- Meeting abstract
- Open Access
Calmodulin kinase II regulates amphetamine-induced reverse transport in the dopamine transporter: implications for the importance of the dopamine transporter in Angelman syndrome
BMC Pharmacologyvolume 10, Article number: A19 (2010)
The dopamine transporter (DAT) mediates dopamine (DA) reuptake once DA gets released into the synaptic cleft; thereby, the DAT regulates DA content available for synaptic transmission. Psychostimulants like amphetamines can induce the reverse operation and induce outward transport, thereby increasing extracellular dopamine concentrations. Increases of DA in the synaptic cleft are associated with psychosis and drug addiction. Influx and efflux of substrate via the DAT are thought to be asymmetrical and were shown to possess consensus sites for the regulation by intracellular kinases. It was demonstrated that the loss of N-terminal serines ablates amphetamine-induced reverse transport in the DAT and that Ca2+/calmodulin-dependent protein kinase IIa (CaMKIIa) can physically bind the DAT C-terminus and phosphorylate N-terminal serines. Pharmacological inhibition of CaMKIIa with KN93 dramatically reduces amphetamine-induced efflux in both cells stably transfected with the human DAT and in rat striatal slices. Here we show that amphetamine-induced DAT-mediated efflux is reduced in CamKIIa mutants and in a mouse model of Angelman syndrome (AS).

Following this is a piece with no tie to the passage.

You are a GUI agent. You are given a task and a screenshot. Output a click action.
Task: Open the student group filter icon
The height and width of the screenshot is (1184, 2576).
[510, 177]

Mouse striatal synaptosomes preloaded with [3H]MPP+, a substrate for the DAT, were superfused using a superfusion system. [3H]MPP+ release was induced by the addition of 3 µM D-amphetamine. Superfusates were collected and quantified using a szintillation counter. Immunoblots and [3H]CFT binding experiments were used to assess DAT protein expression levels. Uptake assays were performed in striatal synaptosomes using [3H]MPP+ as substrate. For non-specific uptake we used the DAT-inhibitor mazindol.
Both pharmacological inhibition of CamKIIa or genetic ablation of CaMKIIa function (in CaMKIIa knock-out and AS mice) reduces amphetamine-induced reverse transport in the DAT. As CaMKIIa is one of the brain’s most abundant proteins involved in a plethora of regulatory processes it is not possible to pharmacologically target it in human AS patients. However, the DAT would be a possible target also for these patients and it might be promising to further investigate potential DAT influencing medications to treat Angelman syndrome.
Pharmacologic inhibition of CamKIIa as well as genetic knock-out or activity-downregulation of CamKIIa reduce amphetamine-induced reverse transport in the DAT.